После уроков Валерий спустил на воду легкий челнок. Он хотел обследовать Конские острова, где предстояли работы по спасению малька. Бондаренко просил его нанести на карту низины — там дольше всего отстаивается вода. Выход ее в реку должна обеспечить бригада Валерия, состоявшая из учеников десятого класса. Вместе с водой уйдет и рыбья молодь.

Валерий с малых лет привык к челноку и сейчас неторопливо работал веслом, думая не о том, как преодолеть довольно сильное течение на фарватере, а о разных разностях и прежде всего о том, как провести лето — поработать ли в заповеднике, где всегда нужны люди, знающие и любящие природу, или помочь Владимиру Николаевичу в его трудном и небезопасном деле, стать, как и отец, общественным инспектором рыбоохраны.

Часа полтора юноша бороздил по водным лабиринтам, и зарисовки уже подходили к концу, когда Валерию неожиданно показалось, что он услышал выстрел. Очень далекий, напоминавший хлопок пробки из бутылки с шипучкой, и все же Валерий мог поручиться, что это выстрел. Но кто мог стрелять в такую пору, когда действует запрет и на охоту и на рыбную ловлю?

Какое-то неясное беспокойство закралось в сердце юноши; он быстро достал бинокль и стал настороженно оглядываться по сторонам. Вначале Валерий ничего подозрительного не заметил, а потом вдруг увидел узкий и длинный челн, качавшийся на легкой волне, и гребца в челне. Именно в эту минуту гребец сделал резкое движение вперед и назад, и тут же на острие гарпуна сверкнула в лучах солнца наколотая рыба.

Рыба была крупная.
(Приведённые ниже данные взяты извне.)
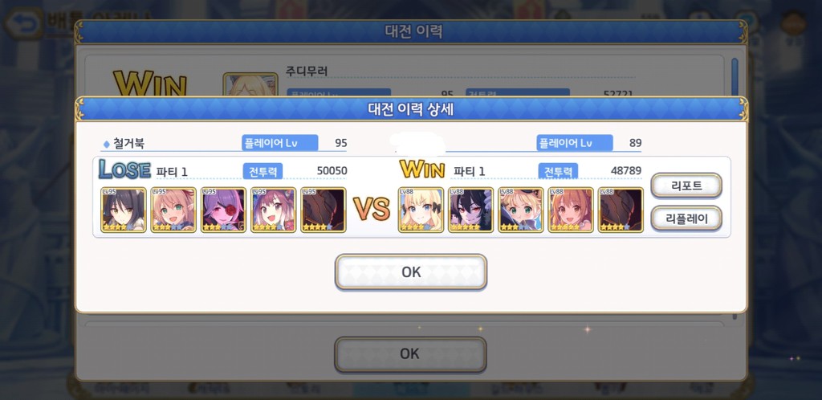Image resolution: width=822 pixels, height=400 pixels.
Task: Click the 철거북 player name
Action: [x=129, y=143]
Скорее всего линь килограмма на два, но мог быть и судак, знатная добыча. Браконьерствовал свой, знакомый, при виде которого у Валерия отхлынула кровь с лица. Он узнал Харитона Лутака. Забыв о выстреле, почему-то обеспокоившем его, Валерий устремился вперед.
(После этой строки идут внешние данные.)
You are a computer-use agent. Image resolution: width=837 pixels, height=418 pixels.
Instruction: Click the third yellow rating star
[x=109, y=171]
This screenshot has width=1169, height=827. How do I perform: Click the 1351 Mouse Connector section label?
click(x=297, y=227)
Расстояние между лодками быстро сокращалось, и по некоторым признакам Валерий понял, что Харитон увидел его, хотя и не показывал виду. Он даже затянул песенку о космонавтах, которым осталось до старта четырнадцать минут. Но тут на Валеркином пути оказалась тесная группа осин. Они росли на западном выступе Скакуна — одного из крупнейших островов, сейчас затопленного, и нужно было обогнуть его. На две-три минуты Валерий потерял из виду браконьера — только слышно было, как тот напевает о космонавтах. А когда опять показался веселый певец, то в руках он держал уже не гарпун, а обыкновеннейшую удочку и на воде покачивался самодельный поплавок из пробки и гусиного перышка. Теперь и юный Лутак не скрывал, что видит Валерия, и как ни в чем ни бывало закричал:

— Салют, кэптен! Какими ветрами?

Такой наглый тип!

— Ну-ка, давай сюда гарпун! — приказал Валерий и направил челнок по прямой, будто собирался идти на таран.

— Псих! — закричал Харитон, вовремя оттолкнув рукой черный нос Валеркиной лодки. — Искупаться захотел?

— Я все видел, слышишь? — негромко, с достоинством сказал Валерий, хотя кипел от злости. — Отдавай гарпун, или я тебя силой заставлю отдать.

— Ух как страшно! — насмешливо ответил Харитон, и его красивое, уже загоревшее на солнце лицо выразило полнейшее пренебрежение к угрозе противника. — Мне так страшно, — повторил он, — что я весь трясусь...

Он продолжал насмехаться.

— Только я не пойму, о каком ты гарпуне болтаешь. Не об этом ли? — И он приподнял длинную жердь. — Фантастика!

Валерий пришвартовался к браконьеру и заглянул в челн.

— Хитришь? — неуверенно сказал Валерий. — Я же сам видел, как ты бил острогой рыбу.

— А где же рыба?

Рыбы тоже не было. «Неужели Харя все выбросил за борт, пока я огибал мысок Скакуна?» — подумал Валерий. И его утешала лишь мысль, что Харитон все же испугался, хоть и перехитрил его.

— Гад ты, вот кто! — сказал Валерий. — Подлый человек.

— А ты легавый Бондаренки. Все вынюхиваешь? Боишься, рыбы в реке не хватит тебе и твоему батьке?

— Ты моего батьку не трожь! — предупредил Валерий.

Ничего не ответив — знал, с кем имеет дело, — Харитон отвернулся и стал наблюдать за поплавком. А Валерий внимательно окинул взглядом поверхность реки вокруг Харитошиного челна, как будто надеялся увидеть на дне гарпун и кукан с рыбой. Но место было глубокое, возможно, Харитон вообще не здесь стоил, когда Валерий увидел его первый раз, и не тут выбросил гарпун и кукан.

Ай да Харя! Валерке и в голову не пришло, что невинный поплавок качается над браконьерской добычей, спущенной ловким парнем под воду за те считанные минуты, пока его противник обходил выступ Скакуна.

Повернув челн двумя взмахами на сто восемьдесят градусов, Валерий возвратился к Скакуну, чтобы продолжать зарисовки.

ТРЕВОЖНЫЕ СОБЫТИЯ

Валерий вытянул челн на берег и перевернул под деревьями вверх дном. Подхватив сумку, он уже собирался оставить артельный стан, когда увидел старшего Лутака.

— Валерий, — окликнул тот, — ты случаем не видел моего парня? Как ушел в школу, так только его и видели! Уж не случилось ли чего...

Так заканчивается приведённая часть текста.